» **REQUEST A**
Print the part of the Motown article that opens with the words containing "Even though the" and closes with "on the lineup.", copied word for word.
* START DOCUMENT EXTRACT *
The humble Houston, who has been playing since he was 11 and started his professional career shortly after leaving Armstrong High School, still performs with his band The Legends.
He doesn't play in Richmond too often, except for the bigger festivals -- "I feel kind of been there, did that," he said -- but does include plenty of Motown songs in his set when playing weddings and country clubs, mostly in the Washington and Williamsburg areas.
Even though the Motown label has undergone common industry moves such as hand-changing and artist-shuffling since Gordy sold his ownership stake in the mid-'80s to MCA, the record and TV distribution company, the label does still exist.
In the'90s, Motown was folded into the Universal Music Group, and the imprint supplied hits from the Temptations-like Boyz II Men, as well as soul singers Brian McKnight and Erykah Badu. Then, in 2005, Motown merged with Universal Records to form the Universal Motown Record Group, whose Motown arm carries, among others, Badu, India.Arie and, somewhat amusingly, new recruit Lindsay Lohan.
Of the "classic" Motown performers, only Stevie Wonder remains on the lineup.
But even a non-Motown artist can perpetuate the Motown sound.
Houston says he hears it now in the blue-eyed soul stylings of Robin Thicke, and music listeners don't have to strain much to hear the era's influence from the arrangements of Earth, Wind & Fire to the production and songs on Amy Winehouse's "Back to Black" album.
"Motown is a romantic style and a feel and that's one reason why a lot of people latched onto it," Houston said. "Sometimes you can't put your finger on it, but you like it and you may not even know why you like it. That's what Motown had."
* END DOCUMENT EXTRACT *
* START RECORD LIST *
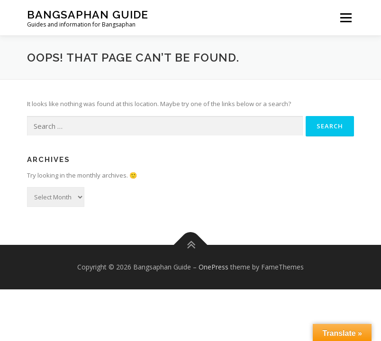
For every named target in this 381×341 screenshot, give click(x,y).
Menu (345, 17)
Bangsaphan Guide (87, 14)
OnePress (213, 266)
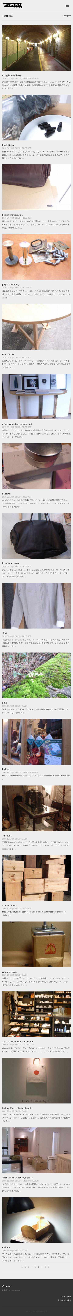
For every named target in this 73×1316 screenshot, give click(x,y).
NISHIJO (16, 78)
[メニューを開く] (67, 5)
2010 (4, 703)
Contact (7, 1286)
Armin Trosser (9, 972)
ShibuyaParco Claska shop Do (17, 1108)
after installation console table (17, 424)
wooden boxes (9, 905)
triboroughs (8, 354)
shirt (4, 633)
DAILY (24, 706)
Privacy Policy (64, 1300)
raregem (12, 5)
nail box (6, 1247)
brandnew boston (11, 563)
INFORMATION (28, 1045)
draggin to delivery (11, 75)
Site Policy (66, 1297)
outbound (7, 836)
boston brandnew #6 (12, 215)
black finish (8, 145)
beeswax (6, 494)
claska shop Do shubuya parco (17, 1178)
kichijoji (6, 769)
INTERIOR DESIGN (30, 78)
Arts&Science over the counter (17, 1041)
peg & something (10, 284)
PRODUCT (26, 148)
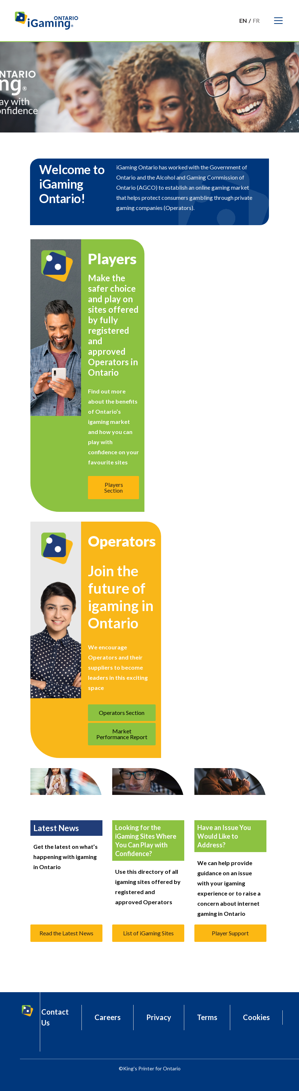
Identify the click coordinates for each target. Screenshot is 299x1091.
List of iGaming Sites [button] (148, 933)
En (243, 20)
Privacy (158, 1017)
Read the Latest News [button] (66, 933)
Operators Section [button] (121, 712)
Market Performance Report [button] (121, 734)
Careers (107, 1017)
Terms (207, 1017)
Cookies (256, 1017)
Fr (256, 20)
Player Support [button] (230, 933)
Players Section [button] (113, 487)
* END RECORD LIST *
» **REQUEST B**
In the records, take the part that opens with the line containing "kichijoji (6, 769)" and runs through the end of the records, and change "Section" to "Page" while keeping everything else the same. Return only those lines, and leave the pictures out.

» **FULL ANSWER A**
Even though the Motown label has undergone common industry moves such as hand-changing and artist-shuffling since Gordy sold his ownership stake in the mid-'80s to MCA, the record and TV distribution company, the label does still exist.
In the'90s, Motown was folded into the Universal Music Group, and the imprint supplied hits from the Temptations-like Boyz II Men, as well as soul singers Brian McKnight and Erykah Badu. Then, in 2005, Motown merged with Universal Records to form the Universal Motown Record Group, whose Motown arm carries, among others, Badu, India.Arie and, somewhat amusingly, new recruit Lindsay Lohan.
Of the "classic" Motown performers, only Stevie Wonder remains on the lineup.

» **FULL ANSWER B**
kichijoji (6, 769)
INTERIOR DESIGN (30, 78)
Arts&Science over the counter (17, 1041)
peg & something (10, 284)
PRODUCT (26, 148)
Identify the click coordinates for each target. Screenshot is 299x1091.
List of iGaming Sites [button] (148, 933)
En (243, 20)
Privacy (158, 1017)
Read the Latest News [button] (66, 933)
Operators Page [button] (121, 712)
Market Performance Report [button] (121, 734)
Careers (107, 1017)
Terms (207, 1017)
Cookies (256, 1017)
Fr (256, 20)
Player Support [button] (230, 933)
Players Page [button] (113, 487)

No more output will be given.